Now, I don’t give too much weight to awards (though if Red Sonya had been nominated for the Palme d’Or, I might have stayed for the second half), and if you’re talking about inaccessibility in film and fiction, then you can hardly find better wingmen than Bergman and Rushdie. I’ve also seen several Russian and Soviet films, albeit from previous eras (e.g., Alexander Nevsky, Battleship Potemkin, etc.), so I was prepared for the somewhat lugubrious pace that Russian directors prefer. And lastly, brought to my attention as an example of “inaccessibility,” I knew this wasn’t going to be a action-packed laugh-riot.
Thus prepared, cue the music.
The thing about Solaris (the novel) is that it’s a very cerebral book. This does not translate well to film, and so both of the cinematic versions of Solaris (and probably the 1968 Soviet television version, also) have stripped out Lem’s original thematic material (an exploration of the imagined difficulties in communicating with non-human intelligences) and concentrated on the “human” side of the story (an existential discussion of human thought and perception in the face of a fluid reality). Now, while this sort of thing is common in the adaptation of novels to film, what Tarkovsky has done is provided us with a science-fiction movie that isn’t necessarily science fiction.

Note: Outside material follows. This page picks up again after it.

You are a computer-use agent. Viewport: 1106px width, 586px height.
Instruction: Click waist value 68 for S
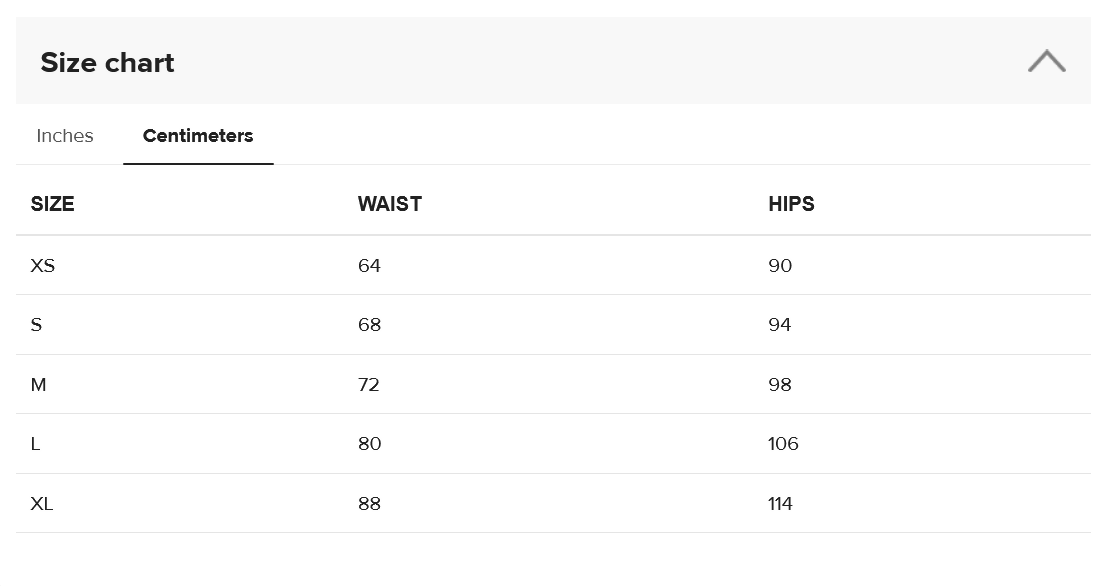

There’s a ton of material that happens on Earth (none of which exists in the book), and there’s no real examination of the fact that Solaris, the planet the characters are studying, is sentient.
I can see that Solaris (1972) was a ground-breaker in its day, and some of the long, meditative shots are filled with beauty and interest to the story, but I simply do not see this as one of “The 100 Best Films Of World Cinema” (#68, according to British film magazine, Empire). For production quality, the sci-fi effects are downright amateurish, the sets look like they were set up with 2x4s in an old hangar, and the costuming and set design speak more of Carnaby Street and a dacha in suburban Moscow than they do of scientists on a space station. I mean, really; who brings a suit and tie with them to an alien planet?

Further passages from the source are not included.